Washington Wizards,C,Marcin Gortat,13.0,32.0,6-11,240.0,North Carolina State,11217391.0
Washington Wizards,PF,Drew Gooden,90.0,34.0,6-10,250.0,Kansas,3300000.0
Washington Wizards,PG,Ramon Sessions,7.0,30.0,6-3,190.0,Nevada,2170465.0
Washington Wizards,SF,Jared Dudley,1.0,30.0,6-7,225.0,Boston College,4375000.0


## Aggregation

Aggregation can be performed by either using the available aggregating functions on the `groupby` object, or using the aggregate function to apply arbtrary function logic.

`dataframe.aggregate()` function is used to apply some aggregation across one or more column. Aggregate using callable, string, dict, or a list of string/callables. Most frequently used aggregations are:

- sum: Return the sum of the values for the requested axis
- min: Return the minimum of the values for the requested axis
- max: Return the maximum of the values for the requested axis

In [6]:
# Applying aggregation across all the columns  sum and min will be found for each  
# numeric type column in df dataframe 
  
df.aggregate(["sum", "max"])

Unnamed: 0,Number,Age,Weight,Salary
sum,8079.0,12311.0,101236.0,2159837000.0
max,99.0,40.0,307.0,25000000.0


In Pandas, we can also apply different aggregation functions across different columns.
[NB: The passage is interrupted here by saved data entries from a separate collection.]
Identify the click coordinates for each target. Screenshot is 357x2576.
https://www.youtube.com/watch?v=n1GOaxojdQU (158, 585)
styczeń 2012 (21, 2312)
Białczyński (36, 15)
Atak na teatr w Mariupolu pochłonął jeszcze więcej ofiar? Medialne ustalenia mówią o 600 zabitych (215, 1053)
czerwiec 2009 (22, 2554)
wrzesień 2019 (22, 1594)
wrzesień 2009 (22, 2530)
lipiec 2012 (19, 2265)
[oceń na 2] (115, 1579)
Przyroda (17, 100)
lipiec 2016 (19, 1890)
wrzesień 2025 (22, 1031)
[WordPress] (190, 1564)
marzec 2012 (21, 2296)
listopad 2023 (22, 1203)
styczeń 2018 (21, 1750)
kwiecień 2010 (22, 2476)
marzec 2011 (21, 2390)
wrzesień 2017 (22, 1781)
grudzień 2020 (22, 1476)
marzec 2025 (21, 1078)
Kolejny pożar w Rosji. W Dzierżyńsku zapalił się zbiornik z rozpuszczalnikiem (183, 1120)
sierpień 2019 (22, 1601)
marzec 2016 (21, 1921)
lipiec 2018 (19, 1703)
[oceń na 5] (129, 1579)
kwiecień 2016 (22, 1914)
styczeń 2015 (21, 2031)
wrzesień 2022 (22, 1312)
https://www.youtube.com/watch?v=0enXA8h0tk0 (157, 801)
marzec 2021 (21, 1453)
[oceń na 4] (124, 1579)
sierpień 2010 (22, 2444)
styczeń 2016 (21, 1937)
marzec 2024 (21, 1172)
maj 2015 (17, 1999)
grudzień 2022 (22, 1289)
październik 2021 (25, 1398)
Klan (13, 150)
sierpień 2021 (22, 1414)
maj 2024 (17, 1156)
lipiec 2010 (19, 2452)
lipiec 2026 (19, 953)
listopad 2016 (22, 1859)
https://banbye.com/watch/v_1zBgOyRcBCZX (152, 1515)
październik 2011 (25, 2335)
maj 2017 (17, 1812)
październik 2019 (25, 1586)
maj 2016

For that, we need to pass a dictionary with key containing the column names and values containing the list of aggregation functions for any specific column.

In [7]:
# We are going to find aggregation for these columns 
df.aggregate({ "Age":['max', 'min'], 
              "Weight":['max', 'min'],  
              "Salary":['sum']}) 

Unnamed: 0,Age,Weight,Salary
max,40.0,307.0,
min,19.0,161.0,
sum,,,2159837000.0


### Summary

- We can split the data in a dataframe by using the function `groupby()`
    - We can group data by selecting one or multiple columns
- We can perform aggregation by using the function `aggregate` to conveniently get the sum, min, max or other statistical info about our dataframe.